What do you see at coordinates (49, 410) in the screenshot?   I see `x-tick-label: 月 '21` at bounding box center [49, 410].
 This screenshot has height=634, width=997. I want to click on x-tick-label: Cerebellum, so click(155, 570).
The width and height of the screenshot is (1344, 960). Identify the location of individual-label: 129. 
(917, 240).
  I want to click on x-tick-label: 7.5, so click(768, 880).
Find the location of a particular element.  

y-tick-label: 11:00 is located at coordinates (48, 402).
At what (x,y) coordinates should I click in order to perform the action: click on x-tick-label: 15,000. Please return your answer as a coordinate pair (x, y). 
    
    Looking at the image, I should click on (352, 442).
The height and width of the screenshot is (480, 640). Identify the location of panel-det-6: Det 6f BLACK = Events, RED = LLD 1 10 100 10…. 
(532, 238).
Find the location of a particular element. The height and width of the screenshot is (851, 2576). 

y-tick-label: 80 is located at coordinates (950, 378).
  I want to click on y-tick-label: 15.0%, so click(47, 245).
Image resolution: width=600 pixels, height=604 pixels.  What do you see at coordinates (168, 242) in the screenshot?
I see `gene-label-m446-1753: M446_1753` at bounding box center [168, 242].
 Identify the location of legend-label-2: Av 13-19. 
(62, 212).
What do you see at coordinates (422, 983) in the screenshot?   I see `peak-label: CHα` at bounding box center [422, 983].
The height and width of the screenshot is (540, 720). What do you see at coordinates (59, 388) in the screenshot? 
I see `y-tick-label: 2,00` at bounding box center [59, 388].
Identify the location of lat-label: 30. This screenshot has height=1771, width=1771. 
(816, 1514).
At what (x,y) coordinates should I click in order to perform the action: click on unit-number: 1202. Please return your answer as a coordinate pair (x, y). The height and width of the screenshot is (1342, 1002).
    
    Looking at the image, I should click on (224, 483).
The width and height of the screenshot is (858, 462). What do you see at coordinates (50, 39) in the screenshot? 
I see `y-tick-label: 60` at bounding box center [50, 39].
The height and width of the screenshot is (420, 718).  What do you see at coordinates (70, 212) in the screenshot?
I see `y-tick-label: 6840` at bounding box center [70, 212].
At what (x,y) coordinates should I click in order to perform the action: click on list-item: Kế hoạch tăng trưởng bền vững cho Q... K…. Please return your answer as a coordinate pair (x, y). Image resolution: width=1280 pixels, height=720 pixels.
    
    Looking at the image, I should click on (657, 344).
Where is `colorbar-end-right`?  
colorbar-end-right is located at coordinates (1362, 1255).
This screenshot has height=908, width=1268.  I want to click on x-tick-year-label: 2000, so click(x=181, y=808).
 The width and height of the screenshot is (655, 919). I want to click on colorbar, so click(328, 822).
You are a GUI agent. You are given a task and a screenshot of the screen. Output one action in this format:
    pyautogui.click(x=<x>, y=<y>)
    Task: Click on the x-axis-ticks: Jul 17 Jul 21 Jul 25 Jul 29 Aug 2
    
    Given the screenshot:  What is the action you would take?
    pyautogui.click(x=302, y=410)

-.-.-

▶ **Work request**
Reproduce every one of the lines above, character for character.

▶ **Response**
What do you see at coordinates (49, 410) in the screenshot?   I see `x-tick-label: 月 '21` at bounding box center [49, 410].
 This screenshot has height=634, width=997. I want to click on x-tick-label: Cerebellum, so click(155, 570).
The width and height of the screenshot is (1344, 960). Identify the location of individual-label: 129. 
(917, 240).
  I want to click on x-tick-label: 7.5, so click(768, 880).
Find the location of a particular element.  

y-tick-label: 11:00 is located at coordinates (48, 402).
At what (x,y) coordinates should I click in order to perform the action: click on x-tick-label: 15,000. Please return your answer as a coordinate pair (x, y). 
    
    Looking at the image, I should click on (352, 442).
The height and width of the screenshot is (480, 640). Identify the location of panel-det-6: Det 6f BLACK = Events, RED = LLD 1 10 100 10…. 
(532, 238).
Find the location of a particular element. The height and width of the screenshot is (851, 2576). 

y-tick-label: 80 is located at coordinates (950, 378).
  I want to click on y-tick-label: 15.0%, so click(47, 245).
Image resolution: width=600 pixels, height=604 pixels.  What do you see at coordinates (168, 242) in the screenshot?
I see `gene-label-m446-1753: M446_1753` at bounding box center [168, 242].
 Identify the location of legend-label-2: Av 13-19. 
(62, 212).
What do you see at coordinates (422, 983) in the screenshot?   I see `peak-label: CHα` at bounding box center [422, 983].
The height and width of the screenshot is (540, 720). What do you see at coordinates (59, 388) in the screenshot? 
I see `y-tick-label: 2,00` at bounding box center [59, 388].
Identify the location of lat-label: 30. This screenshot has height=1771, width=1771. 
(816, 1514).
At what (x,y) coordinates should I click in order to perform the action: click on unit-number: 1202. Please return your answer as a coordinate pair (x, y). The height and width of the screenshot is (1342, 1002).
    
    Looking at the image, I should click on (224, 483).
The width and height of the screenshot is (858, 462). What do you see at coordinates (50, 39) in the screenshot? 
I see `y-tick-label: 60` at bounding box center [50, 39].
The height and width of the screenshot is (420, 718).  What do you see at coordinates (70, 212) in the screenshot?
I see `y-tick-label: 6840` at bounding box center [70, 212].
At what (x,y) coordinates should I click in order to perform the action: click on list-item: Kế hoạch tăng trưởng bền vững cho Q... K…. Please return your answer as a coordinate pair (x, y). Image resolution: width=1280 pixels, height=720 pixels.
    
    Looking at the image, I should click on (657, 344).
Where is `colorbar-end-right`?  
colorbar-end-right is located at coordinates (1362, 1255).
This screenshot has height=908, width=1268.  I want to click on x-tick-year-label: 2000, so click(x=181, y=808).
 The width and height of the screenshot is (655, 919). I want to click on colorbar, so click(328, 822).
You are a GUI agent. You are given a task and a screenshot of the screen. Output one action in this format:
    pyautogui.click(x=<x>, y=<y>)
    Task: Click on the x-axis-ticks: Jul 17 Jul 21 Jul 25 Jul 29 Aug 2
    
    Given the screenshot:  What is the action you would take?
    pyautogui.click(x=302, y=410)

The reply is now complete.